## What you are asked to do
The answer should consist of each line below that contains the word "Fuzz".
============
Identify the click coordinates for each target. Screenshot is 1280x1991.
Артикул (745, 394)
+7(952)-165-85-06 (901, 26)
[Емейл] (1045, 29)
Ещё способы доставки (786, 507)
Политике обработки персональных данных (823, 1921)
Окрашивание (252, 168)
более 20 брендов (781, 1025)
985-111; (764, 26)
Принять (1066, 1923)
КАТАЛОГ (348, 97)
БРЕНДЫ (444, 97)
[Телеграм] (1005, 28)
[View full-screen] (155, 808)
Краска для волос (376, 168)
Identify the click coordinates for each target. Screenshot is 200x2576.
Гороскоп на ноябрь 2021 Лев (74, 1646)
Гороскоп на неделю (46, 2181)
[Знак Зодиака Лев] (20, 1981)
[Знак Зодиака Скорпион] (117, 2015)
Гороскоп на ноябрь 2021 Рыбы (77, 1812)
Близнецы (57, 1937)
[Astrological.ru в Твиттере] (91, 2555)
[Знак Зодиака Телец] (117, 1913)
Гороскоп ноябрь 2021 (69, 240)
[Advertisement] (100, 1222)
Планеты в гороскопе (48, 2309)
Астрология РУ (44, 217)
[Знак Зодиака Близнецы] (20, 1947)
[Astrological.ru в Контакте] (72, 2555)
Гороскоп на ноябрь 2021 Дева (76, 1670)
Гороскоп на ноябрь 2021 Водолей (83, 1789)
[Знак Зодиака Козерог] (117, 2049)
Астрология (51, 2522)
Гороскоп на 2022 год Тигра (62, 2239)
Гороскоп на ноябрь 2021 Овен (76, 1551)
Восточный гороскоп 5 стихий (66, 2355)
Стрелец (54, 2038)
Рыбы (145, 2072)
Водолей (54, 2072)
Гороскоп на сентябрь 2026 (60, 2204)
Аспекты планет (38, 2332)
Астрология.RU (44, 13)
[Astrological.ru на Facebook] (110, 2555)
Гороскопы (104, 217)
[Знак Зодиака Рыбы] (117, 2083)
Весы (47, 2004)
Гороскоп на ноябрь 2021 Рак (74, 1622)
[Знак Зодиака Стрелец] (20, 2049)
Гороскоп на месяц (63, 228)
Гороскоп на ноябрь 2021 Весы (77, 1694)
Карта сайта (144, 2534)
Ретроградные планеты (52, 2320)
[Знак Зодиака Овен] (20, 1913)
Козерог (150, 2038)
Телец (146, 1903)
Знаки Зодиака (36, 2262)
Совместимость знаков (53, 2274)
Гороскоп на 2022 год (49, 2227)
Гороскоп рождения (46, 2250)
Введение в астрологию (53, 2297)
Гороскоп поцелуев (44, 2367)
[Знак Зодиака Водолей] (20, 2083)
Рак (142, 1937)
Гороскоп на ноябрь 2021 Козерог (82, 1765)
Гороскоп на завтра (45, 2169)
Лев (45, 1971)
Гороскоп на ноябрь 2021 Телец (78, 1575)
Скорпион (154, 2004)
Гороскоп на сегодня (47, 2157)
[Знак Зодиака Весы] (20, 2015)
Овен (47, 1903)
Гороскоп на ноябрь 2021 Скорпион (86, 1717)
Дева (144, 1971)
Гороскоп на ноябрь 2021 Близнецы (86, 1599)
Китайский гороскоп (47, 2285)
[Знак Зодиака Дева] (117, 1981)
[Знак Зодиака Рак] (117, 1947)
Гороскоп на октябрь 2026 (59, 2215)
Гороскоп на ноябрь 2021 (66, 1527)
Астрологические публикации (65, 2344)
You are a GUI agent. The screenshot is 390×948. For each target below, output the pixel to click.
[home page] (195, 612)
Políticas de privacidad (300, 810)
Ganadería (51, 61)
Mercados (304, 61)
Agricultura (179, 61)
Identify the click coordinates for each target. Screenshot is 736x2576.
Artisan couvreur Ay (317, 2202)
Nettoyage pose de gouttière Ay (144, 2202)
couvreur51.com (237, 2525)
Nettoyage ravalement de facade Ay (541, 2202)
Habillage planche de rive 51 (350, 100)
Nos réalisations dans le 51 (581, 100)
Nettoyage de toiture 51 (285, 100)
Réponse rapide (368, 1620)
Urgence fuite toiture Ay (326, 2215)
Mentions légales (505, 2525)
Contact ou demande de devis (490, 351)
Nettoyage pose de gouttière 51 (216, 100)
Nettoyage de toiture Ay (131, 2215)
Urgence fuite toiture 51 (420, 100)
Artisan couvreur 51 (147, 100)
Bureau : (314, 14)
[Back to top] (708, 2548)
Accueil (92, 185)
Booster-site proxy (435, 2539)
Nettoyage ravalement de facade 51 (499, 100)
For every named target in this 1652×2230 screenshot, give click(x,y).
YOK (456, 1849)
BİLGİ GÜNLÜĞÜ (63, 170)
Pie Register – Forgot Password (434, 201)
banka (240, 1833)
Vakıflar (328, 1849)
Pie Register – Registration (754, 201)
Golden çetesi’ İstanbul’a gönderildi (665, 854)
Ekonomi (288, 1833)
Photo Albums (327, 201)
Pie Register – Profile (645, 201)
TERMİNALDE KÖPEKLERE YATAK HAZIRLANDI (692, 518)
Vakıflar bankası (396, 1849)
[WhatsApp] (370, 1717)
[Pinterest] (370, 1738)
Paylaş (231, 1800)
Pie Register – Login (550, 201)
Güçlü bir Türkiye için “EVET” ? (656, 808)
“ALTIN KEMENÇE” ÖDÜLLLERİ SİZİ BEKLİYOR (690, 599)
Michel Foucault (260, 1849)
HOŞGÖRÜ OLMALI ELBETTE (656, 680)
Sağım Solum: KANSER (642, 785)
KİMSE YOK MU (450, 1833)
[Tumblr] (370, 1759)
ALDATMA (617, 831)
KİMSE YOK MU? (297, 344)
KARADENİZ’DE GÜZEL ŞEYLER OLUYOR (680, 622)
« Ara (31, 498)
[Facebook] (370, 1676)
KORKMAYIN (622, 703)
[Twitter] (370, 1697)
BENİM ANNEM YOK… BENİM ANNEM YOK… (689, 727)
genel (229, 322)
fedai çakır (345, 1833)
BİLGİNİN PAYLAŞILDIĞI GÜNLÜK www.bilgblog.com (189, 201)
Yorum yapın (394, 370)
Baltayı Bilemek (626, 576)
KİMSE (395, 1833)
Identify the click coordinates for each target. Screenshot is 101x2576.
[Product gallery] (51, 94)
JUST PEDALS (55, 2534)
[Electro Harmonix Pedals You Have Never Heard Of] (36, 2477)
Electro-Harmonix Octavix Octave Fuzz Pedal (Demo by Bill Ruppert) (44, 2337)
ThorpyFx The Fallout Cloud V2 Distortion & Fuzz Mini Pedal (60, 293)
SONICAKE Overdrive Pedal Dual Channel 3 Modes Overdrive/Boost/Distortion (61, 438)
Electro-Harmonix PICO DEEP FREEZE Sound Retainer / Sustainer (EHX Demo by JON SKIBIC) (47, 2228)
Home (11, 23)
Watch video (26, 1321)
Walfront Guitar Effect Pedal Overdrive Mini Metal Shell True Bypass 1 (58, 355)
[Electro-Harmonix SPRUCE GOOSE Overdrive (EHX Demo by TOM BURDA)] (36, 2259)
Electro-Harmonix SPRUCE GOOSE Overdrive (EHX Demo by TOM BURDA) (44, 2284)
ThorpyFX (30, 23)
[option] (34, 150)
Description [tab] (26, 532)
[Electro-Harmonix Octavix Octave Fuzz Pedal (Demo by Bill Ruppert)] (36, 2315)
============
## Written response
Electro-Harmonix Octavix Octave Fuzz Pedal (Demo by Bill Ruppert) (44, 2337)
ThorpyFx The Fallout Cloud V2 Distortion & Fuzz Mini Pedal (60, 293)
[Electro-Harmonix Octavix Octave Fuzz Pedal (Demo by Bill Ruppert)] (36, 2315)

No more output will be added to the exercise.